= Robert Peirce III =

American lawyer

Robert Peirce III is an attorney at Robert Peirce and Associates P.C., a plaintiff's law firm based in Pittsburgh, Pennsylvania. Peirce represents clients with cases related to personal injury and violations of individual rights. In 15 years of practice he has worked on a variety of cases, seeking compensation for clients in both small and large settlements.

==Notable cases==
Peirce pursued a civil rights class action against the Allegheny County Jail alleging that the jail's practice of conducting blanket strip searches of misdemeanor detainees before they go to trial is unconstitutional. Peirce's firm obtained class certification and a preliminary injunction, which prohibited the jail from continuing this practice until the case was resolved.

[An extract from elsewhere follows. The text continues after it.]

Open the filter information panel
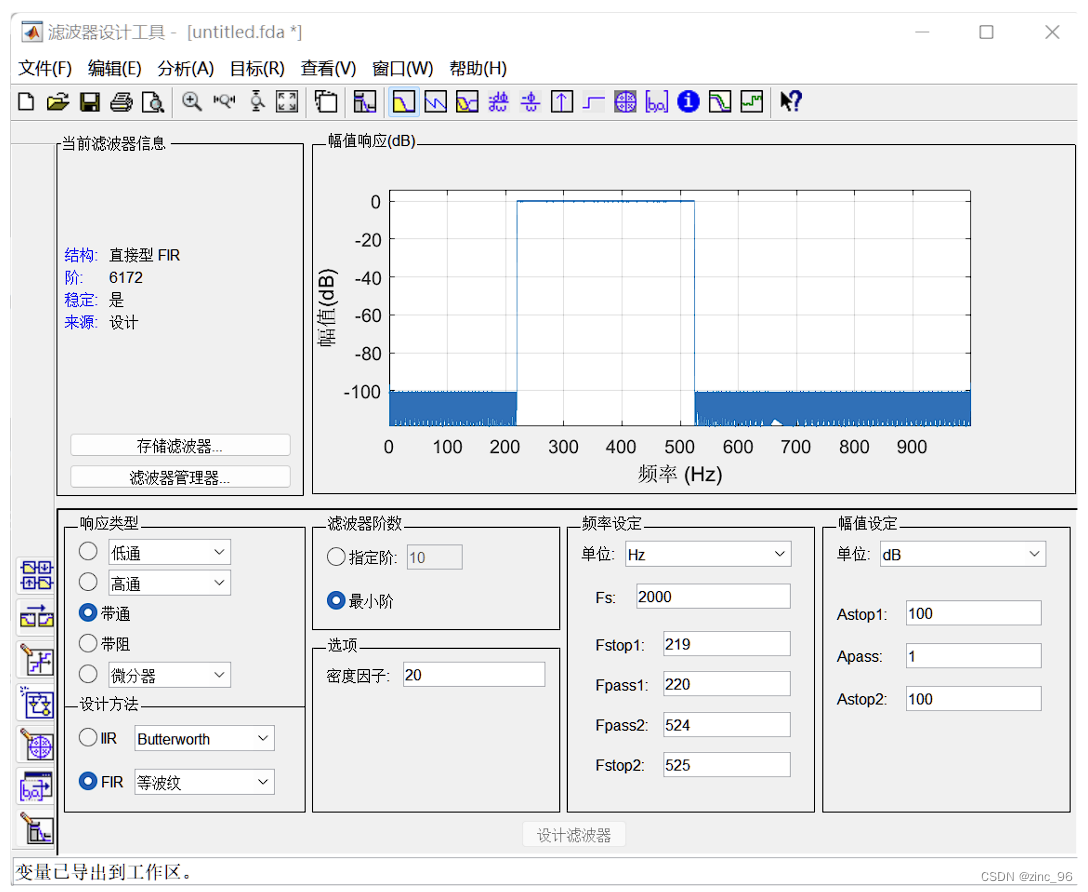Screen dimensions: 1088x892 pos(688,101)
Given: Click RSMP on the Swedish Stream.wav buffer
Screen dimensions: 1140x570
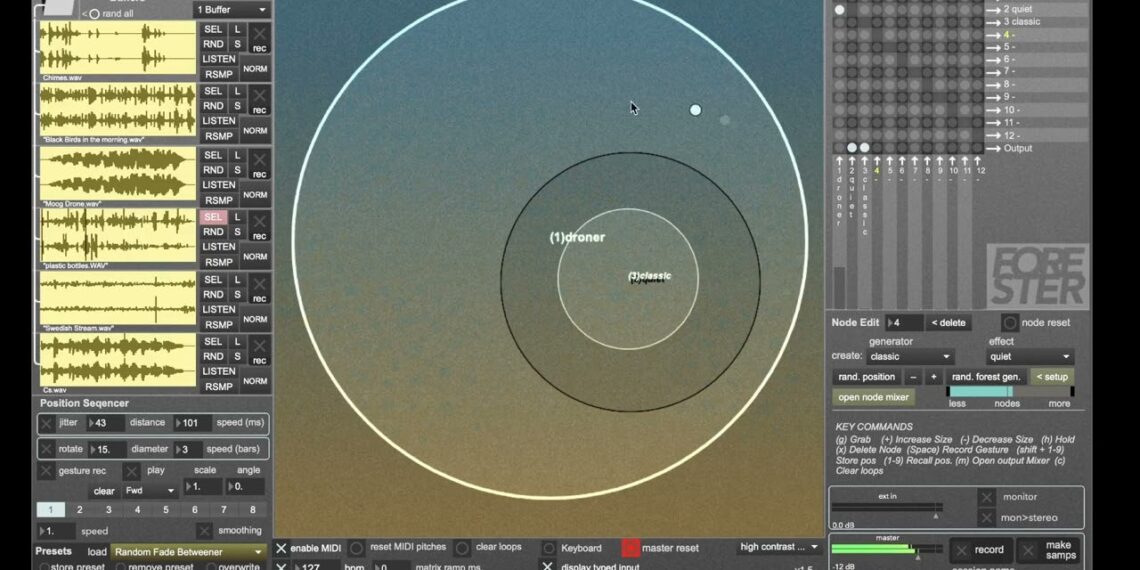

In 2007, Peirce's firm filed a joint lawsuit against online fan club MileyWorld, on behalf of fan club members who claimed they were misled by the website's promise to provide preferred access to concert tickets. By paying the membership fee, fans were told they would have priority access to the much sought-after tickets through a special presale. When shows sold out instantaneously and left many members empty-handed, disgruntled fans joined forces to file an official complaint. "They deceptively lured thousands of individuals into purchasing memberships into the Miley Cyrus Fan Club," Peirce explained in an article in USA Today."

In 2003, when a hepatitis A outbreak at a Chi-Chi's restaurant chain sickened more than 600 people, Peirce filed two suits on behalf of clients who had fallen ill from the contamination. He sought compensation for his clients to cover doctor's bills and lost time at work. The case was resolved for an undisclosed amount.